◆ **THE DATA**:
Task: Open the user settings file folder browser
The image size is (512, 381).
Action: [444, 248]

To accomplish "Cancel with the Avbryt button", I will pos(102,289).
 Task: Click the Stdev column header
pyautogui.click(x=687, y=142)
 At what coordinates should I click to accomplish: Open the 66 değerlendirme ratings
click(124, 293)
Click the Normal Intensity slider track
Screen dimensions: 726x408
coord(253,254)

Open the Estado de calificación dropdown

◆ **WORK REQUIRED**: Once the line with "The image size is (512, 381)." is located in the data above, repeat it and every later line through the end, exactly.

◆ **SOLUTION TO THE EXERCISE**:
The image size is (512, 381).
Action: [444, 248]

To accomplish "Cancel with the Avbryt button", I will pos(102,289).
 Task: Click the Stdev column header
pyautogui.click(x=687, y=142)
 At what coordinates should I click to accomplish: Open the 66 değerlendirme ratings
click(124, 293)
Click the Normal Intensity slider track
Screen dimensions: 726x408
coord(253,254)

Open the Estado de calificación dropdown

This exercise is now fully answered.